Every line below that holds the string "each" must be copied.

Records excerpted from a collection
%%
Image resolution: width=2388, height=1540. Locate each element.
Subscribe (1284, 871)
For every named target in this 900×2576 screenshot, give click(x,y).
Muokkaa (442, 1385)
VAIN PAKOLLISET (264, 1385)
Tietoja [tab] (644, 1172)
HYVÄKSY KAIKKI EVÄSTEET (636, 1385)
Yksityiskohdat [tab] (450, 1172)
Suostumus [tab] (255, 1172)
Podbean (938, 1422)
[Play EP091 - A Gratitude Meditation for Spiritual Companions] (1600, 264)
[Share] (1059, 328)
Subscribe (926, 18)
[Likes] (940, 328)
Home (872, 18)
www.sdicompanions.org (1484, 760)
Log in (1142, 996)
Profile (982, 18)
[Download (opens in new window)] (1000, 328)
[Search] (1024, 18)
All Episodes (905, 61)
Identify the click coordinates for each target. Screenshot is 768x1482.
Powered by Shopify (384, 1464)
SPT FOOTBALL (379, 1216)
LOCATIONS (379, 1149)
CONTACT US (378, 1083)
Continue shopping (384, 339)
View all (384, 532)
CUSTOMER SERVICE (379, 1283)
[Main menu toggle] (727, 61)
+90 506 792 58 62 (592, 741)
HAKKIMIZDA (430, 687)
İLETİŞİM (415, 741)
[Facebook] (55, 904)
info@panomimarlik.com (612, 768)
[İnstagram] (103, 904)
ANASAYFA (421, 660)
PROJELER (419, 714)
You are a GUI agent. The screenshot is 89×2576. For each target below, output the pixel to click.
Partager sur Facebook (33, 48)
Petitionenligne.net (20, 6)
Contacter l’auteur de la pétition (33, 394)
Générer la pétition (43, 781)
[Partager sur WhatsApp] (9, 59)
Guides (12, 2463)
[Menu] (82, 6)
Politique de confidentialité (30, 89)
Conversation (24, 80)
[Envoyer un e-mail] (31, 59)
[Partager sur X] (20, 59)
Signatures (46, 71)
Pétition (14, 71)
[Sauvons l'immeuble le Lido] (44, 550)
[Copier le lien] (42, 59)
%%
ANSWER =>
Image resolution: width=2388, height=1540. Locate each element.
Identify the click coordinates for each target. Screenshot is 768x1482.
You are a GUI agent. The screenshot is 89×2576. For each target below, output the pixel to click.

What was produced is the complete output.